_What to work on_
Write the next part of the article about the SES San Jose search marketing show, starting right after its final paragraph. The lines that follow the article are not part of it.

---- Page

SES San Jose has gained a reputation for introducing concepts and ideas in search engine marketing and optimization to marketers keen to bone up on the most successful form of online advertising.

"The San Jose show is all about new ideas, new deals and relationship building," said Marc Barach, chief marketing officer of Ingenio, San Francisco. "The show content is always provocative: Social search, click fraud prevention and demographic targeting are all hot topics. Between our booth and our speaking obligations, we anticipate a busy and productive week."

The continuing focus on click fraud creates an industry mood of cautious optimism, Mr. Barach said. Major players have done well in offering new data and processes to help advertisers understand and deal with fraud risk.

"While click fraud will never be completely eliminated, the industry is now poised to build a stronger relationship with advertisers who foster trust and confidence -- a critical step in strengthening the overall market," he said. "Being direct, honest and transparent is the way to accomplish this, and that's the direction our industry is headed in."

Mr. Barach is not the only one concerned with click fraud.

"There's a lot of talk about click fraud, but when will a clear standard emerge as to what constitutes fraud?" said John Rodkin, CEO of ClickShift, San Bruno, CA. "If a Ford employee clicks on a GM ad, that's probably not fraud. But some people think it is. Where's the line? Will the issue slow people from advertising?"

It's all about keeping up with the market, Mr. Rodkin said. New platforms, products and features are key for making it simple and more lucrative for marketers to spend money online. Courting new advertisers is vital.

"The era of user-generated content, whether it be video, blogs or profile pages, is amongst us," said Chrysi Philalithes, vice president of global marketing and communication at Miva, New York.

"This trend has given way to a new need, the need to monetize the content," she said. "To address this need, new advertiser models that are user generated and non-obtrusive will, I believe, increase in popularity; for example, contextual in-line advertising solutions and ads in online videos."

--------
---- Information provided

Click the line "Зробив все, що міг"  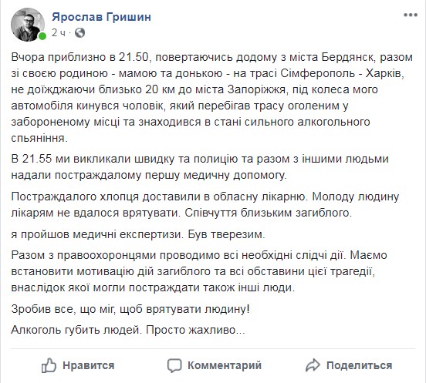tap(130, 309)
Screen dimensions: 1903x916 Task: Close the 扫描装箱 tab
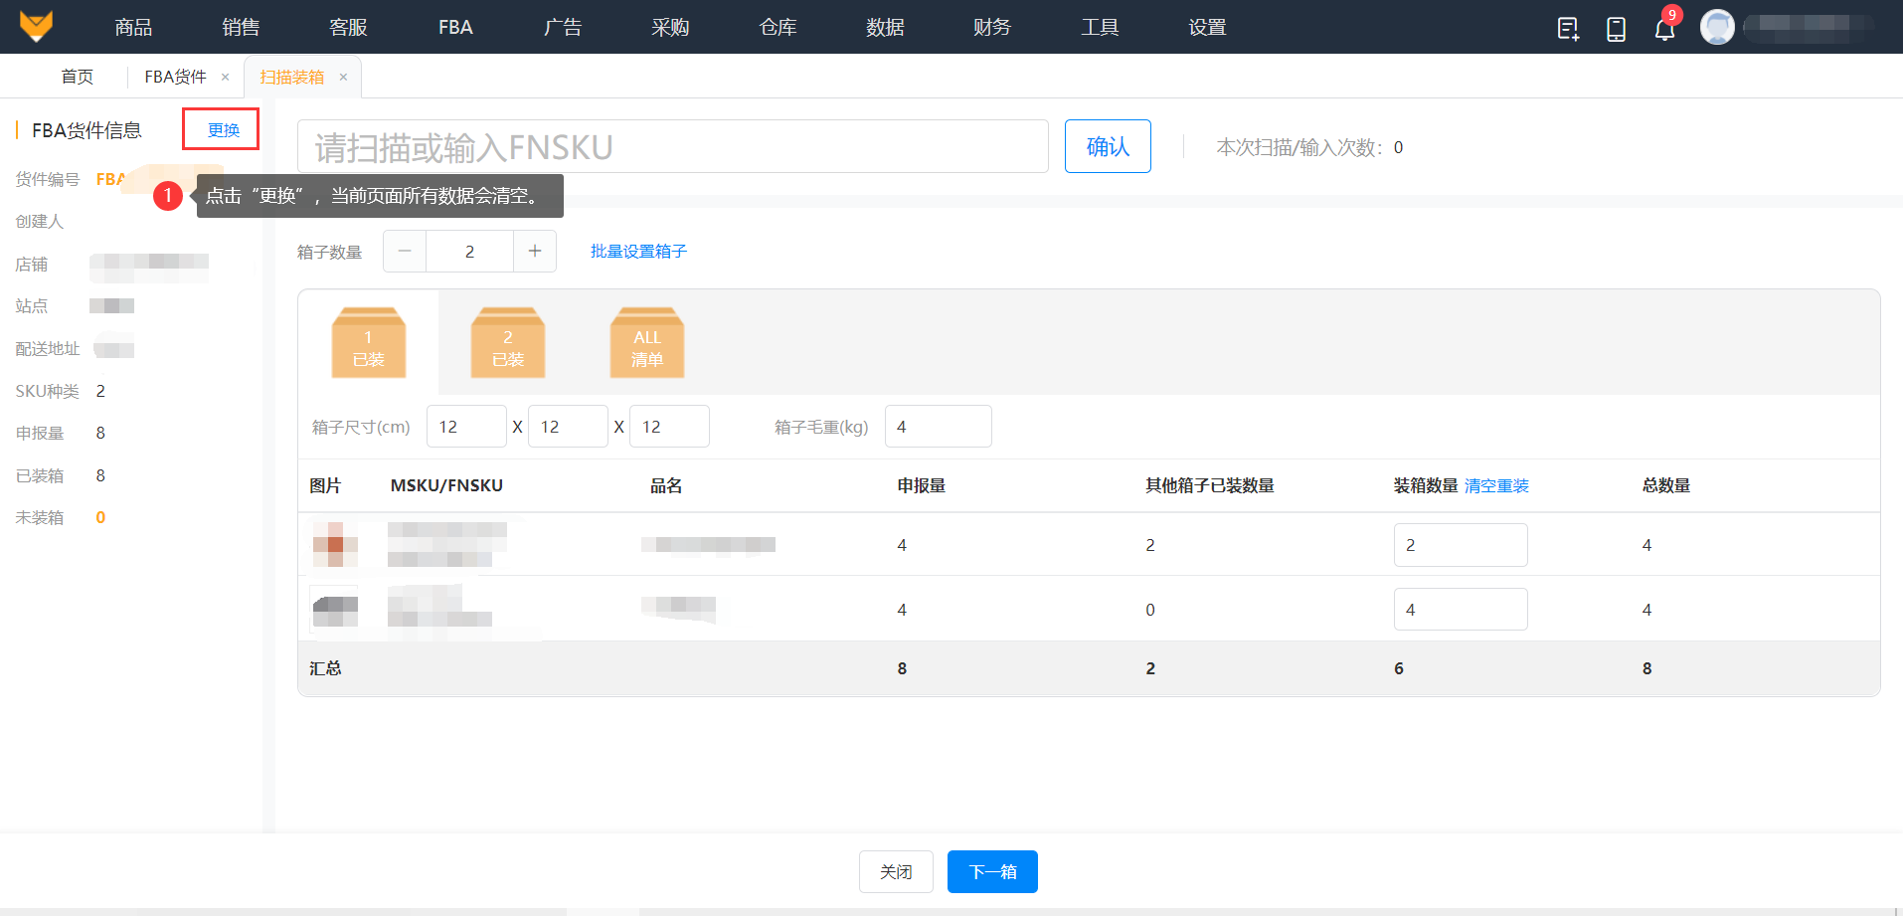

--------

_The reply_
Clearly, SEM has grown in importance to marketers battling for consumer attention and business in an area where controls have shifted to the customer.

"I am seeing SEM becoming an increasingly important part of marketers' budgets, almost moving to the forefront for some," said Ellen Siminoff, CEO of Efficient Frontier, Mountain View, CA. "Specifically with our customers, they are reaping the rewards of our analytical portfolio management approach to predicting what combinations of keywords will deliver the optimal ROI for the spend."

Traditional ad agencies and large corporate marketers are taking notice of the targeted reach that paid search advertising offers along with the ability to measure ROI for an ad campaign more effectively, she said.

"I believe that the traditional ad agencies will continue to recognize the potential of SEM and start partnering with leading SEM agencies to integrate SEM with offline ad strategies," she said.

Vertical search has grown in importance as well, Ms. Siminoff said.

"The verticals are giving marketers a more focused customer entry point with which to reach qualified customers that match their target demographics," she said.

"The valuable demographic profiles and high income brackets of verticals such as finance appeal not only to financial product and service companies, but also to high-end electronics, automobile and other companies where marketers want to reach people with the propensity and ability to spend significant amounts of money," she said.

Expect all these issues to be front and center at SES San Jose, which typically attracts thousands of delegations from across the country. However, not everyone is a fan of SES.

"SES San Jose, aside from people building industry relationships and fawning over the Google party, not much happens at SES for search vendors," said Lisa Wehr, CEO of Oneupweb, Lake Leelanau, MI. "The heyday is over. It's become more of a networking get-together for DIY'ers and a podium for product announcements."

The search engine marketing industry's mood is quiet, Ms. Wehr said. She was disappointed that nothing is new, and she hinted that Oneupweb was about to shake things up.

"It seems to me that the consolidation of search marketing companies has happened, and now those companies you used to hear from have nothing significant to say because they've lost that entrepreneurial edge," Ms. Wehr said. "Now they're just keeping shop."